**The task:** Every entry in the data below needs to be repeated exactly.

**Records for the exercise:**
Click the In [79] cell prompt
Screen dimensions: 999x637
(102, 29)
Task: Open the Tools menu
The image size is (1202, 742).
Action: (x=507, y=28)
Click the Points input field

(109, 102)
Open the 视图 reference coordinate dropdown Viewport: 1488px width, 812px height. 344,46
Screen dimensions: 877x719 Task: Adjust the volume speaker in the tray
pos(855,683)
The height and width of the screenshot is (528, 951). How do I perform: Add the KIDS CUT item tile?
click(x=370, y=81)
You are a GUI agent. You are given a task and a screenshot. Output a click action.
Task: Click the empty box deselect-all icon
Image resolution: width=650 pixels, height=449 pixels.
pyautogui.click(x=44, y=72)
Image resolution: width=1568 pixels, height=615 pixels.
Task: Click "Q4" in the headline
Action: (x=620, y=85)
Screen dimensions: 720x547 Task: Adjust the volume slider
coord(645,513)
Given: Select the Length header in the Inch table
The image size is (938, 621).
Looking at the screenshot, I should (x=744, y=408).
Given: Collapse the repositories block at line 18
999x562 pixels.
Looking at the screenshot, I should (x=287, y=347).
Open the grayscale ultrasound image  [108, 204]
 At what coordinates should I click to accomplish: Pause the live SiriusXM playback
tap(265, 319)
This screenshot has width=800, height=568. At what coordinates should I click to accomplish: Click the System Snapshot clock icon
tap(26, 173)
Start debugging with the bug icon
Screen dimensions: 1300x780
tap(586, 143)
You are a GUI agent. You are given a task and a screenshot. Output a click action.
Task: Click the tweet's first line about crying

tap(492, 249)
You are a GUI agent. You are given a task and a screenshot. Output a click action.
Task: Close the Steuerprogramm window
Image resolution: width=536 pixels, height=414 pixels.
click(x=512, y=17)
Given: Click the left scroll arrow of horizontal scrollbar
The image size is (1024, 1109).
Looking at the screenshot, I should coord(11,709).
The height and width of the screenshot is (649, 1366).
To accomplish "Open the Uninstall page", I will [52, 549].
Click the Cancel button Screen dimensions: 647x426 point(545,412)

**Solution:**
Click the In [79] cell prompt
Screen dimensions: 999x637
(102, 29)
Task: Open the Tools menu
The image size is (1202, 742).
Action: (x=507, y=28)
Click the Points input field

(109, 102)
Open the 视图 reference coordinate dropdown Viewport: 1488px width, 812px height. 344,46
Screen dimensions: 877x719 Task: Adjust the volume speaker in the tray
pos(855,683)
The height and width of the screenshot is (528, 951). How do I perform: Add the KIDS CUT item tile?
click(x=370, y=81)
You are a GUI agent. You are given a task and a screenshot. Output a click action.
Task: Click the empty box deselect-all icon
Image resolution: width=650 pixels, height=449 pixels.
pyautogui.click(x=44, y=72)
Image resolution: width=1568 pixels, height=615 pixels.
Task: Click "Q4" in the headline
Action: (x=620, y=85)
Screen dimensions: 720x547 Task: Adjust the volume slider
coord(645,513)
Given: Select the Length header in the Inch table
The image size is (938, 621).
Looking at the screenshot, I should (x=744, y=408).
Given: Collapse the repositories block at line 18
999x562 pixels.
Looking at the screenshot, I should (x=287, y=347).
Open the grayscale ultrasound image  [108, 204]
 At what coordinates should I click to accomplish: Pause the live SiriusXM playback
tap(265, 319)
This screenshot has width=800, height=568. At what coordinates should I click to accomplish: Click the System Snapshot clock icon
tap(26, 173)
Start debugging with the bug icon
Screen dimensions: 1300x780
tap(586, 143)
You are a GUI agent. You are given a task and a screenshot. Output a click action.
Task: Click the tweet's first line about crying

tap(492, 249)
You are a GUI agent. You are given a task and a screenshot. Output a click action.
Task: Close the Steuerprogramm window
Image resolution: width=536 pixels, height=414 pixels.
click(x=512, y=17)
Given: Click the left scroll arrow of horizontal scrollbar
The image size is (1024, 1109).
Looking at the screenshot, I should coord(11,709).
The height and width of the screenshot is (649, 1366).
To accomplish "Open the Uninstall page", I will [52, 549].
Click the Cancel button Screen dimensions: 647x426 point(545,412)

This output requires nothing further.